Ein nicht gedruckter Leserbrief -
Immer wenn ein wenig Zivilcourage, Standfestigkeit in Sachen Meinungsfreiheit gefragt wird und wenn es gar um unbequeme Meinungen geht, dann haben die Redakteure der Gießener Allgemeinen Zeitung die Hosen voll. Sie sagen noch nicht einmal, warum sie einen Leserbrief nicht drucken. Das ist einfach nur arrogant und borniert. So verhalten sich nur Nullen.
Der OKB – ein „Kampfbund“ gegen die Nazis?

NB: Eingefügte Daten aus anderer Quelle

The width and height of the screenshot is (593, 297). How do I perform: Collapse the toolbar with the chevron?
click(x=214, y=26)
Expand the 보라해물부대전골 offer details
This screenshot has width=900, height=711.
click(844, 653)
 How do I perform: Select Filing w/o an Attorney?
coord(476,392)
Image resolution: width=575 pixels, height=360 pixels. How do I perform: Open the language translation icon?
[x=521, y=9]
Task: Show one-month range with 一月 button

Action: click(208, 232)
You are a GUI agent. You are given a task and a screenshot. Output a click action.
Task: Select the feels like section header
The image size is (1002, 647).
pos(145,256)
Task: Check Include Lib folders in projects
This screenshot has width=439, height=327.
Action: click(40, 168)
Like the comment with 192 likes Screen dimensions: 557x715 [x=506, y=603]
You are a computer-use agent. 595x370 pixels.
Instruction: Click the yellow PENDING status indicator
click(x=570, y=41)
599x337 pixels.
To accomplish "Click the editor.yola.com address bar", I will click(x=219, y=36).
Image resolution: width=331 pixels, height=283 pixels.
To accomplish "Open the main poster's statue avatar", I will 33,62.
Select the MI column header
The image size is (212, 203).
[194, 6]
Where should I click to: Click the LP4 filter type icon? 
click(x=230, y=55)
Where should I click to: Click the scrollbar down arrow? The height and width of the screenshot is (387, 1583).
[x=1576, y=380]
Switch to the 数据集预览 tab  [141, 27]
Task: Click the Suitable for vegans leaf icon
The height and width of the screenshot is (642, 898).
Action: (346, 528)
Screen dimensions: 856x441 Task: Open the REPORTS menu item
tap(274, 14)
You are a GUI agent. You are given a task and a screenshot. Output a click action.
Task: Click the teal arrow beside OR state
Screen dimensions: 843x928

In den Diskussionen um das Relief des Malers Walter Kröll ist auch der Oberhessische Künstlerbund (OKB) und seine Gründung ins Blickfeld getreten. Dessen Gründung 1943, so ist auf der Homepage des OKB zu lesen, habe der „propagandistischen Einvernahme der Bildenden Kunst durch die Nationalsozialisten ein Stück bürgerlich-individuelle Freiheit und das Ideal der Freiheit der Kunst entgegen setzen“ wollen.“ Als Quelle für diese Behauptung nennt der OKB-Vorsitzende Dieter Hoffmeister einen vereinsinternen Rechenschaftsbericht des OKB-Gründers Hagenauer (1896-1975), den dieser nach 1945 verfasst habe. Dieser ist allein im Besitz des OKB; Hoffmeister will ihn offensichtlich nicht herausgeben.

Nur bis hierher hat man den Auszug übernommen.